Passage given ▸
Hi all
I'm in trouble with ObjectWritable. I'm trying to implement a simple
indexation with Lucene & Hadoop, and for that I take inspiration from
nutch code. In the Indexer.java of nutch, line 245, I read:
output.collect(key, new ObjectWritable(doc));
(where doc is a Lucene Document: Document doc = new Document(); line 199
same file)
So, I try to do the same, but I encounter an error as if ObjectWritable
couldn't handle Document type:
/opt/java/bin/java -Didea.launcher.port=7539
-Didea.launcher.bin.path=/opt/idea-6180/bin -Dfile.encoding=UTF-8
-classpath
/opt/jdk1.5.0_12/jre/lib/charsets.jar:/opt/jdk1.5.0_12/jre/lib/jce.jar:/opt/jdk1.5.0_12/jre/lib/jsse.jar:/opt/jdk1.5.0_12/jre/lib/plugin.jar:/opt/jdk1.5.0_12/jre/lib/deploy.jar:/opt/jdk1.5.0_12/jre/lib/javaws.jar:/opt/jdk1.5.0_12/jre/lib/rt.jar:/opt/jdk1.5.0_12/jre/lib/ext/localedata.jar:/opt/jdk1.5.0_12/jre/lib/ext/dnsns.jar:/opt/jdk1.5.0_12/jre/lib/ext/sunpkcs11.jar:/opt/jdk1.5.0_12/jre/lib/ext/sunjce_provider.jar:/home/samuel/IdeaProjects/LuceneScratchPad/classes/test/LuceneScratchPad:/home/samuel/IdeaProjects/LuceneScratchPad/classes/production/LuceneScratchPad:/home/samuel/IdeaProjects/LuceneScratchPad/lib/log4j/log4j-1.2.14.jar:/home/samuel/IdeaProjects/LuceneScratchPad/lib/lucene/lucene-core-2.2.0.jar:/home/samuel/hadoop-0.13.1/hadoop-0.13.1-core.jar:/home/samuel/IdeaProjects/LuceneScratchPad/lib/commons-logging-1.1/commons-logging-1.1.jar:/home/samuel/commons-cli-1.1/commons-cli-1.1.jar:/home/samuel/IdeaProjects/LuceneScratchPad/lib/hadoop/conf:/home/samuel/IdeaProjects/LuceneScratchPad/lib/commons-httpclient-3.0.1.jar:/opt/idea-6180/lib/idea_rt.jar
com.intellij.rt.execution.application.AppMain
com.lingway.proto.lucene.EntryPointHadoop
INFO apache.hadoop.mapred.FileInputFormat - Total input paths to
process : 9
INFO apache.hadoop.mapred.JobClient - Running job: job_myhhdn
INFO apache.hadoop.mapred.MapTask - numReduceTasks: 1
WARN apache.hadoop.mapred.LocalJobRunner - job_myhhdn
java.io.IOException: Can't write:
indexed,tokenized<content:[EMAIL PROTECTED]>
as class org.apache.lucene.document.Field
at
org.apache.hadoop.io.ObjectWritable.writeObject(ObjectWritable.java:157)

Set tasks ▸
[A] According to the forum post about ObjectWritable, on which line of nutch's Indexer.java does the output.collect call appear?
[B] Write the next part of the forum post about ObjectWritable, picking up right after its last line.

Information given ▸
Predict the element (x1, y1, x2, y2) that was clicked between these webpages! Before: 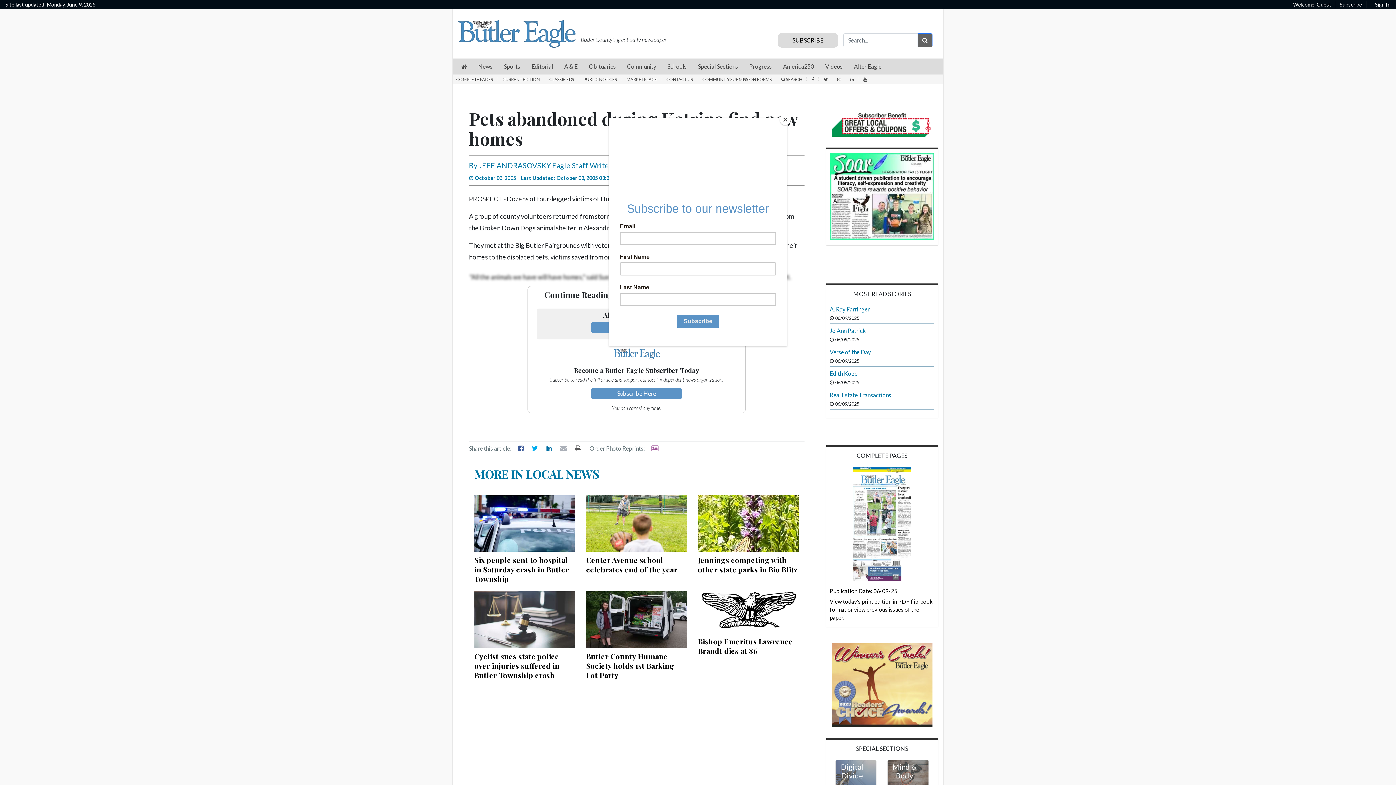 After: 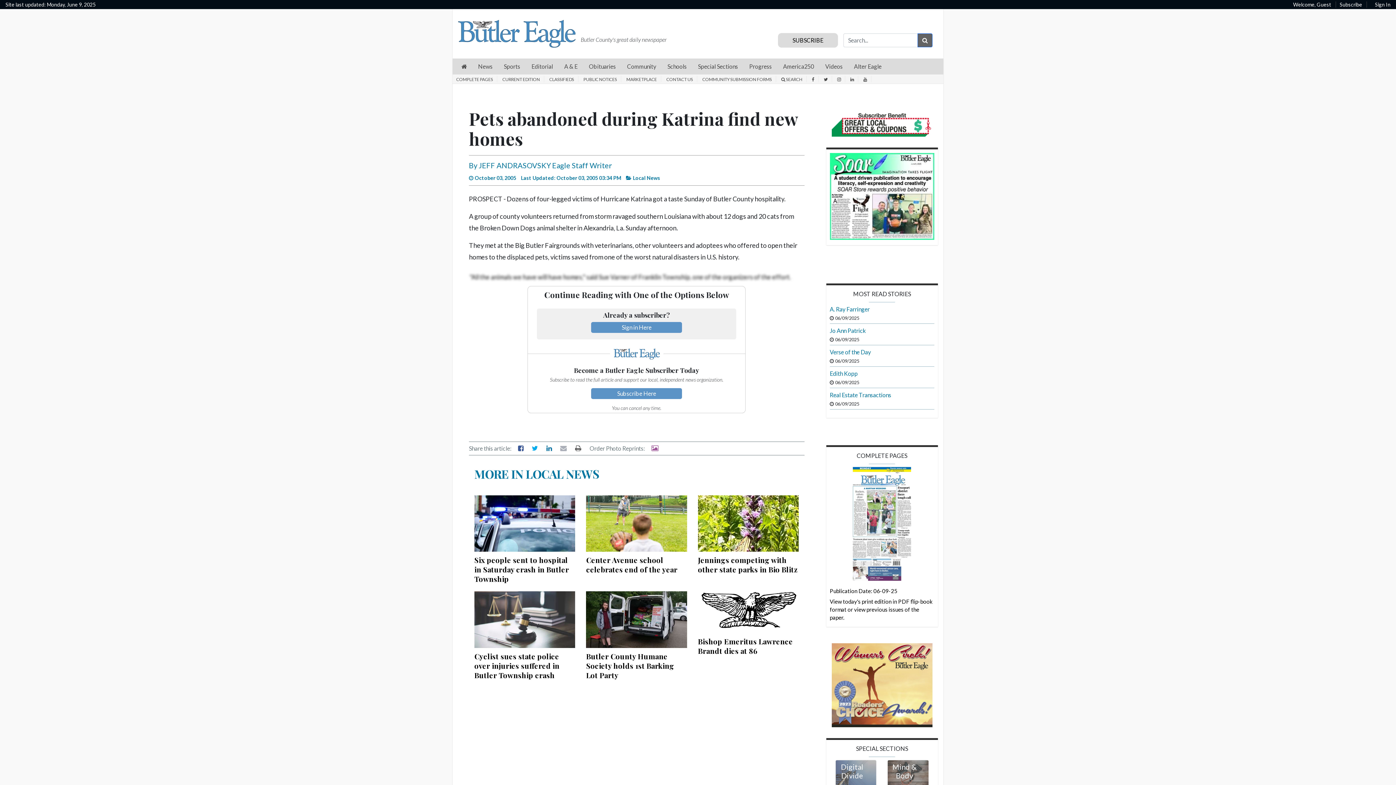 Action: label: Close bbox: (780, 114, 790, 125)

---

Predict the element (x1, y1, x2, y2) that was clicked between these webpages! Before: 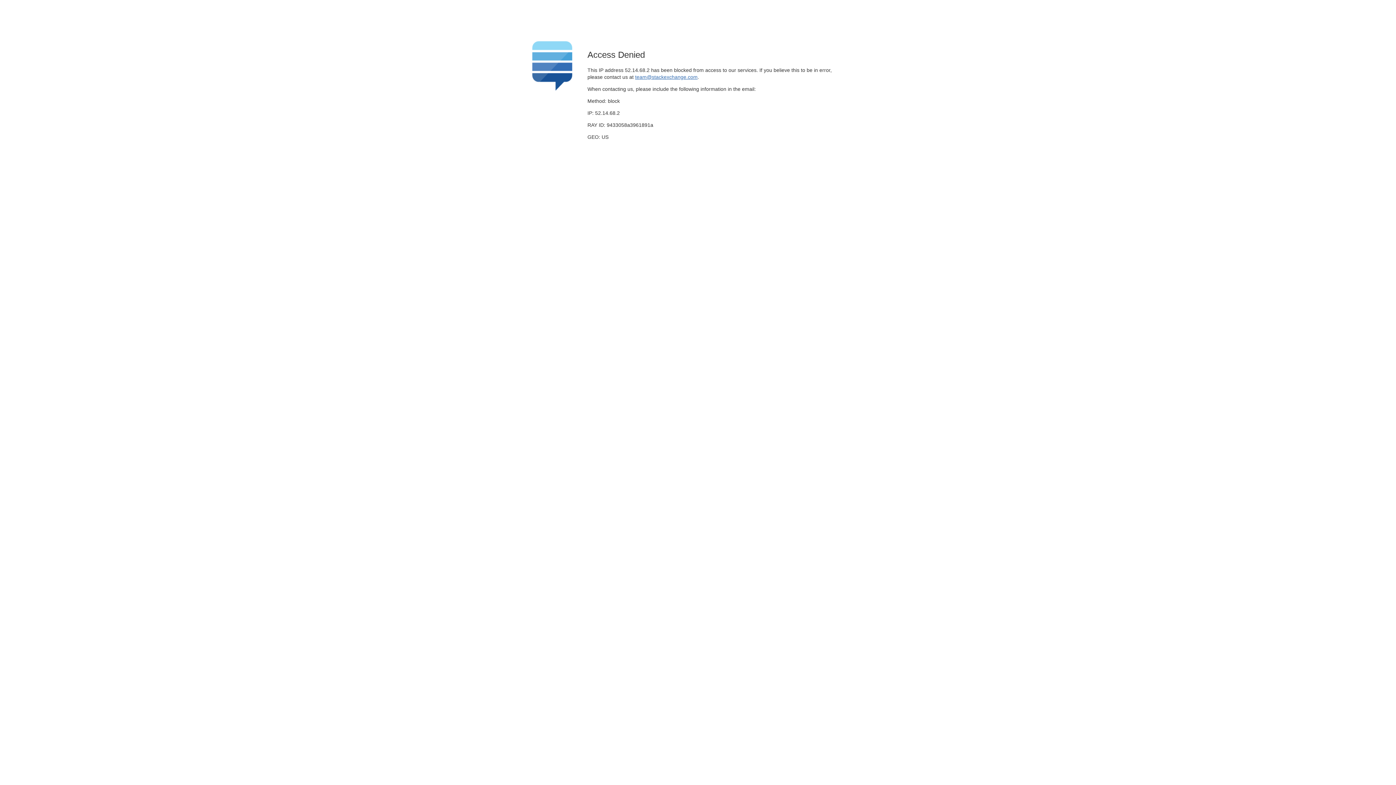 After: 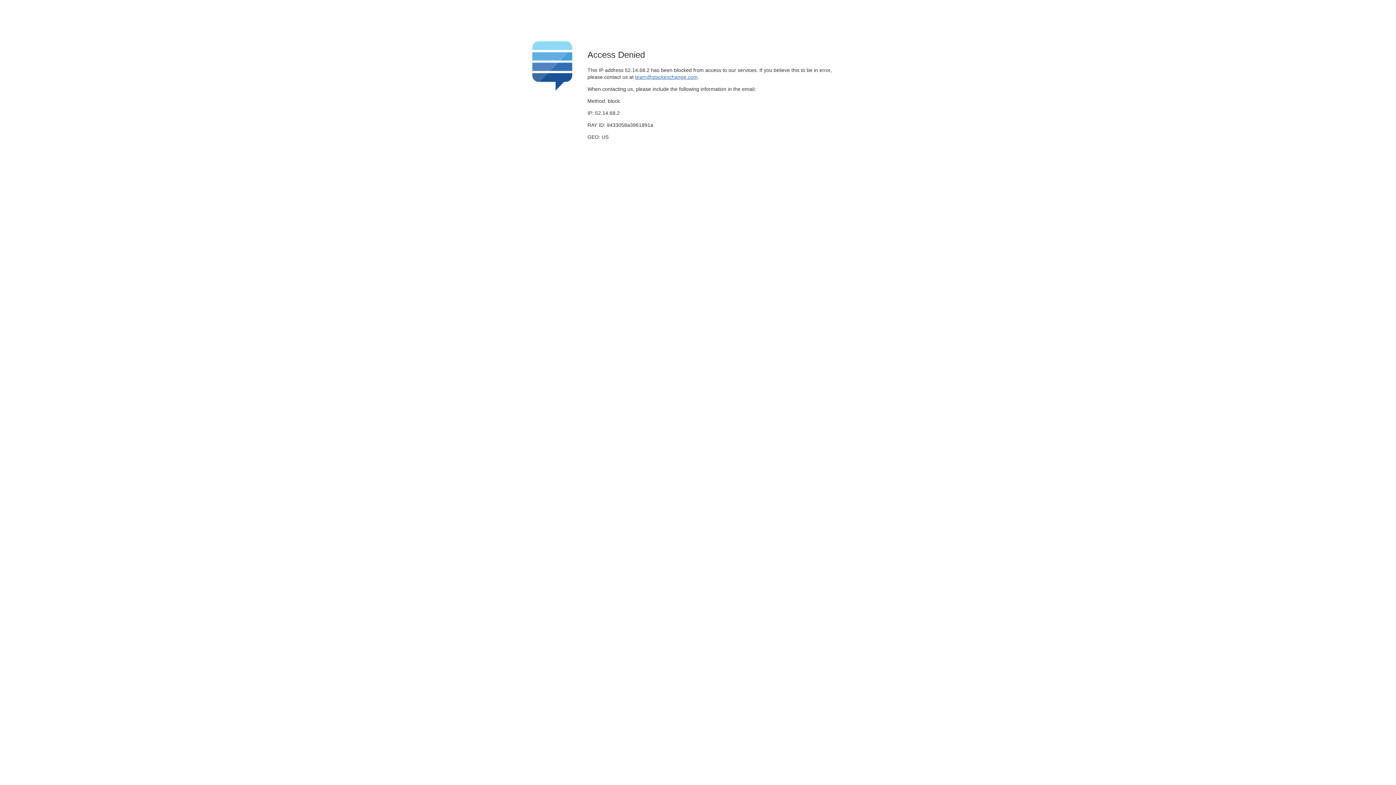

--

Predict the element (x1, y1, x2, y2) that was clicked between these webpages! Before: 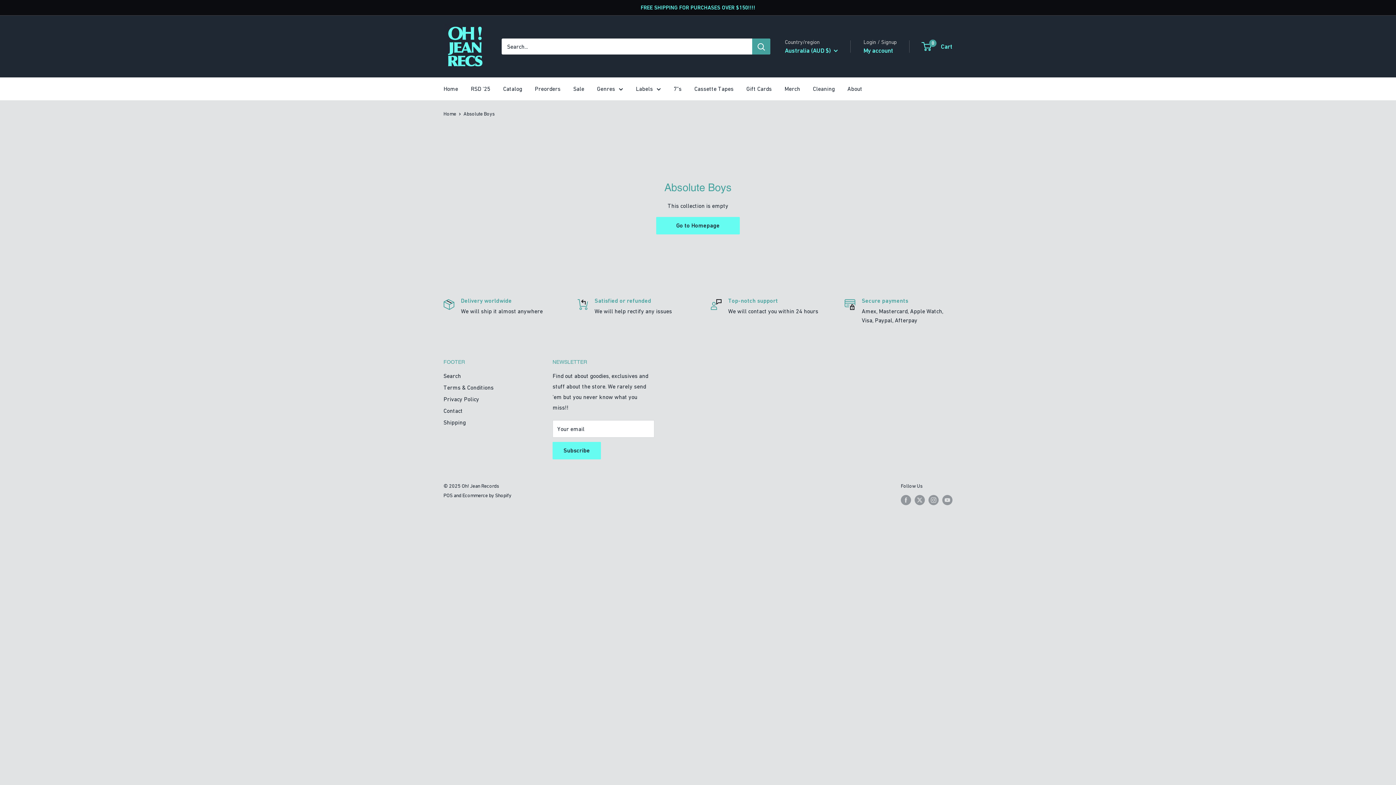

Replies ▸
[A] Line 245.

[B]
at org.apache.hadoop.io.ObjectWritable.write(ObjectWritable.java:65)
at
org.apache.hadoop.mapred.MapTask$MapOutputBuffer.collect(MapTask.java:365)
at com.lingway.proto.lucene.MapIndexer.map(MapIndexer.java:35)
at org.apache.hadoop.mapred.MapRunner.run(MapRunner.java:48)
at org.apache.hadoop.mapred.MapTask.run(MapTask.java:186)
at
org.apache.hadoop.mapred.LocalJobRunner$Job.run(LocalJobRunner.java:131)
Exception in thread "main" java.io.IOException: Job failed!
at org.apache.hadoop.mapred.JobClient.runJob(JobClient.java:604)
at
com.lingway.proto.lucene.EntryPointHadoop.main(EntryPointHadoop.java:36)
at sun.reflect.NativeMethodAccessorImpl.invoke0(Native Method)
at
sun.reflect.NativeMethodAccessorImpl.invoke(NativeMethodAccessorImpl.java:39)
at
sun.reflect.DelegatingMethodAccessorImpl.invoke(DelegatingMethodAccessorImpl.java:25)
at java.lang.reflect.Method.invoke(Method.java:585)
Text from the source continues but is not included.